PRRSV是危害我国生猪生产的重大流行病之一,由于PRRSV在猪体内增殖十分迅速,并且具有易变异和持续性感染等特点,使得当前PRRSV的防控具有较大难度,迫切需要寻找新药靶点,研制有效的治疗药物[26]。Wang等[27]研究发现OAS1b的过表达可抑制PRRSV的复制,而OAS1b RNA沉默导致病毒滴度增加。此外,OAS1b促进了干扰素的表达以及干扰素-β启动子的活性。TRIM(Tripartite motif,TRIM)家族成员是对抗病毒感染的先天免疫反应的重要效应物。Wei等[28]对猪的TRIM(pTRIM)家族进行了表征,并预测pTRIM5、14、21、25和38是抵抗PRRSV感染的宿主限制因子。pTRIM21过表达可以明显抑制PRRSV的复制,但不影响PRRSV附着和内吞作用。DDX21是DDX家族成员,除了调节细胞RNA代谢的功能外,DDX21还调节先天免疫,并参与一些病毒的复制周期。DDX21的过表达可促进PRRSV的复制,而DDX21敲除则抑制PRRSV的增殖,进一步研究发现敲除DDX21可激活PRRSV感染细胞的IFN-β信号通路,促进IFN-β的表达抑制PRRSV复制[29]。

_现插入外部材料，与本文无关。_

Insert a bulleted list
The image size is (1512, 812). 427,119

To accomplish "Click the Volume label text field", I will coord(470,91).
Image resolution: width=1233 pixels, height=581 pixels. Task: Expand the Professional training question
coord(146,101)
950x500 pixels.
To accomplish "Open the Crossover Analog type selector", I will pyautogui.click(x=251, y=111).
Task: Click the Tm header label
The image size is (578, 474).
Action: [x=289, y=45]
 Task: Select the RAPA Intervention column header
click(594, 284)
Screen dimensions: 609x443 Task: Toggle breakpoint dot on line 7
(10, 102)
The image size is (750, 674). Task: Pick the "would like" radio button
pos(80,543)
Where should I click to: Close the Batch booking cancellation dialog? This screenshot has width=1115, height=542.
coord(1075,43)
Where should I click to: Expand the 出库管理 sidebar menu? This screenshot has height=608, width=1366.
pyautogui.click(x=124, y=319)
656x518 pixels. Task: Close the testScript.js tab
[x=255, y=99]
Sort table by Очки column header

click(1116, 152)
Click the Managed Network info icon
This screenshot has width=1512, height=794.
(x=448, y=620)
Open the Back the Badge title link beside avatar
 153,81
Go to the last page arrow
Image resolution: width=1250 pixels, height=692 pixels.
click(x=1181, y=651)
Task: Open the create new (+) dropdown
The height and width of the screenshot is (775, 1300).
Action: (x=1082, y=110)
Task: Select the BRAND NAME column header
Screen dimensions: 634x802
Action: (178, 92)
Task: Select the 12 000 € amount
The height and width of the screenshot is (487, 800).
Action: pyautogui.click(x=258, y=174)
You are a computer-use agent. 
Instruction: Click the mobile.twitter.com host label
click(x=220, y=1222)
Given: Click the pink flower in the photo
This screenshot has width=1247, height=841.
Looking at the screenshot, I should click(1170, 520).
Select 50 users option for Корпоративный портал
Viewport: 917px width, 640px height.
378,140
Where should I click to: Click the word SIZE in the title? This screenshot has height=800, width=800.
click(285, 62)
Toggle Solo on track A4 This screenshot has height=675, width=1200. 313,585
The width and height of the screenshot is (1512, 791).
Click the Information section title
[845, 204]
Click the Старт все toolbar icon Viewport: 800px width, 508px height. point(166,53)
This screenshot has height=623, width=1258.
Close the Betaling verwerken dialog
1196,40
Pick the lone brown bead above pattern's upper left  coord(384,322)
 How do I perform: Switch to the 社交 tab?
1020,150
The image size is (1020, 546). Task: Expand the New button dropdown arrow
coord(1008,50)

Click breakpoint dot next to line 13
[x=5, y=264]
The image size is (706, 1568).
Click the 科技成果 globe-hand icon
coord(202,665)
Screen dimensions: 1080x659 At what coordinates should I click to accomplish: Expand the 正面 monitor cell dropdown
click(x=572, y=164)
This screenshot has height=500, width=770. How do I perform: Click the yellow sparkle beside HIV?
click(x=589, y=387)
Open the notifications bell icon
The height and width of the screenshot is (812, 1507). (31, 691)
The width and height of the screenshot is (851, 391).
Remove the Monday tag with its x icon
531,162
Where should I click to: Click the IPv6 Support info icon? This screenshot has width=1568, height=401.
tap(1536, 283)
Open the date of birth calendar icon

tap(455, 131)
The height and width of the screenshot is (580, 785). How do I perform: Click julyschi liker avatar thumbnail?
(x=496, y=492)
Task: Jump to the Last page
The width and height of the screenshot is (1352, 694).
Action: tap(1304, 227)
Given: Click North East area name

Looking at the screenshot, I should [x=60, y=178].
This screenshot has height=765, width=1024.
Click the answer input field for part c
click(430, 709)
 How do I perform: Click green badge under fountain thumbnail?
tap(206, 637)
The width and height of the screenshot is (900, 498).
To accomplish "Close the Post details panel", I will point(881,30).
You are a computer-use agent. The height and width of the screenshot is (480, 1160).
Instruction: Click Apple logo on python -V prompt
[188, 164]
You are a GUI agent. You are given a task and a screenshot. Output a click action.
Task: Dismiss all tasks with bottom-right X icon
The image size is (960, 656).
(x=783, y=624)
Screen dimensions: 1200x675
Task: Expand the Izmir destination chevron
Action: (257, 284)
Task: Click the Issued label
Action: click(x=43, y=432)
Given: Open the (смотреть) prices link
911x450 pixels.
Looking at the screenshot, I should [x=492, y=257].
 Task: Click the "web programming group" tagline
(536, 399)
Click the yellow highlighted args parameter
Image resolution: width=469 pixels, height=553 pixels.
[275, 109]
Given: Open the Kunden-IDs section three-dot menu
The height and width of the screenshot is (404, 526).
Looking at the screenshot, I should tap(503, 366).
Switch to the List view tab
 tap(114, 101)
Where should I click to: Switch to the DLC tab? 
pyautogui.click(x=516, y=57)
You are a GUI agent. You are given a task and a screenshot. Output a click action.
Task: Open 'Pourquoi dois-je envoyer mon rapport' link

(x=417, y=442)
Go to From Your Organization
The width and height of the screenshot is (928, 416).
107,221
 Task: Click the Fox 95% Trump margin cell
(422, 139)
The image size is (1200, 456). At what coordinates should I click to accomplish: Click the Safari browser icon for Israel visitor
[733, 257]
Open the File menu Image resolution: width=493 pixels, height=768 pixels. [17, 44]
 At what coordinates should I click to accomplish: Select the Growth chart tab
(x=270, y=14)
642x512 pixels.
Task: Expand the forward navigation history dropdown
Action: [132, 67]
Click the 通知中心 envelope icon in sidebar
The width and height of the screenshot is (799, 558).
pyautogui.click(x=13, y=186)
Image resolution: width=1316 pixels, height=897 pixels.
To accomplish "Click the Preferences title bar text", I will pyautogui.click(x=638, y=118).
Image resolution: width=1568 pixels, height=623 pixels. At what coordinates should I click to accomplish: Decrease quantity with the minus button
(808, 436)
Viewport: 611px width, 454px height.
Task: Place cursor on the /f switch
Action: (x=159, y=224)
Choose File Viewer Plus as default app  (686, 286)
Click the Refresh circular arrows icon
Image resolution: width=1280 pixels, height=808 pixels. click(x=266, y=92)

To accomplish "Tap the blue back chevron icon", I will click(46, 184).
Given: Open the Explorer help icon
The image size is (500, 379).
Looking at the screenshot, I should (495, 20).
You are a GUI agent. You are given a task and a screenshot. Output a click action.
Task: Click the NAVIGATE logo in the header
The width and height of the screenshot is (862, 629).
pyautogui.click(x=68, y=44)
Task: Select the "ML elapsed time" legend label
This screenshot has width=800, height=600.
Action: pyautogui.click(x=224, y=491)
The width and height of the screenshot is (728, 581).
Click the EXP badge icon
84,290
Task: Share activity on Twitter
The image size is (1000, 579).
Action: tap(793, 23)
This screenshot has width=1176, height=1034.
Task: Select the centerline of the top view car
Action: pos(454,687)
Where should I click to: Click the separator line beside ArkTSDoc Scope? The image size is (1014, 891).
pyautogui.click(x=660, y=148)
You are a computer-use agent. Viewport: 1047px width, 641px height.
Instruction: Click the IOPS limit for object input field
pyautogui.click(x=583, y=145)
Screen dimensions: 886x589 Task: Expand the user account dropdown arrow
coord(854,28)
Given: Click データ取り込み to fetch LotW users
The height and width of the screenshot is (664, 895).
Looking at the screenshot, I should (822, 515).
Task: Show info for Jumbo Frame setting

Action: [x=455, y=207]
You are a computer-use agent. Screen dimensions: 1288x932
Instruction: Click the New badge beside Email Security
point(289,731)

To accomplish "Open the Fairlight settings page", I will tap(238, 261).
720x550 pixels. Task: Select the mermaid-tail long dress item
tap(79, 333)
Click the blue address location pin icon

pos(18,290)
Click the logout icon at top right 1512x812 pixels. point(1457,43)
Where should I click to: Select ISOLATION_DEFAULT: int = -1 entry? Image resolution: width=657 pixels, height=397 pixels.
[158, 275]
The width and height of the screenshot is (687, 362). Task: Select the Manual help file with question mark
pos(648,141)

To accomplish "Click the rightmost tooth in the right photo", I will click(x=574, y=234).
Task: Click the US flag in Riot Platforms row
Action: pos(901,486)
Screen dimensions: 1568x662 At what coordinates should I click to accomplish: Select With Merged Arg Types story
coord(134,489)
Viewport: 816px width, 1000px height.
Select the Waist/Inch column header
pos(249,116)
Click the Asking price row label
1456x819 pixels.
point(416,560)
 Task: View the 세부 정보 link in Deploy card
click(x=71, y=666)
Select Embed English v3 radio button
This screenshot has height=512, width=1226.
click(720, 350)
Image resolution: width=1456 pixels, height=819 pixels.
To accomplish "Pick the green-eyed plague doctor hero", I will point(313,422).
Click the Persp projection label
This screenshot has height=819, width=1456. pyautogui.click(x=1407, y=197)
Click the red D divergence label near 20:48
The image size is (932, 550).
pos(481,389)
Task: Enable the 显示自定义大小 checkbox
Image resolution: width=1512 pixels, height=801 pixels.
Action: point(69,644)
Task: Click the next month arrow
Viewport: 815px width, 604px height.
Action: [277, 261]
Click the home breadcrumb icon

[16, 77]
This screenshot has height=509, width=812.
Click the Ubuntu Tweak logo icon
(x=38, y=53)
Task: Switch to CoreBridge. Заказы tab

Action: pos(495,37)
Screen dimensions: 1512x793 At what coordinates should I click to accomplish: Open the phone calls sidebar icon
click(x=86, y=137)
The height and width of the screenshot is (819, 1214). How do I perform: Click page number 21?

课题组前期在PRRSV感染PAMs蛋白质组学研究中发现eIF5A在PRRSV感染细胞后显著下调,推测其是调控PRRSV复制的潜在药物靶点[19]。eIF5A也被称为eIF4D,是从未成熟的红细胞中分离出来的。它是一种分子质量为17 ku的酸性蛋白质,从酵母到人类高度保守。近年来,eIF5A在翻译过程中的功能得到了广泛研究,eIF5A与核糖体中翻译功能相关的区域结合,促进了多脯氨酸链的延伸。eIF5A也与真核mRNA的3′端多聚腺苷酸化尾结合,并在翻译终止中发挥重要作用。eIF5A另一个重要功能是介导mRNA的核质转运,保证mRNA在细胞核和细胞质中的平衡分布[30]。eIF5A及其羟脯氨酸修饰在HIV以及EBOV复制中的作用已被证实,而eIF5A对PRRSV复制的影响尚未见报道。本研究利用CRISPR/Cas9基因编辑技术首次在MARC-145细胞对eIF5A基因成功敲除,构建了MARC-145-△eIF5A多克隆细胞系,研究eIF5A对PRRSV感染的影响。通过IFA、Western blot证实eIF5A基因敲除可显著抑制PRRSV N蛋白的表达,Real-time PCR试验证实MARC-145-△eIF5A细胞系中PRRSV ORF7 mRNA的表达显著低于对照组,TCID50试验证实MARC-145-△eIF5A细胞系中子代病毒的滴度显著低于对照组。以上结果均说明体外敲除eIF5A对PRRSV复制有抑制作用。说明eIF5A是抑制PRRSV复制的潜在药物靶点。PRRSV RNA基因组的复制是一个十分复杂的过程,涉及到由病毒和细胞成分组成的复制和转录复合物的组装[31-33],推测宿主细胞中eIF5A的缺失有可能影响了PRRSV转录复制复合体的形成,从而抑制了PRRSV的复制。本研究为新型抗PRRSV药物的研发提供理论依据,也为PRRSV的防控提供新思路。但目前eIF5A对PRRSV复制的调控机制尚未明确,尚需要进一步深入研究。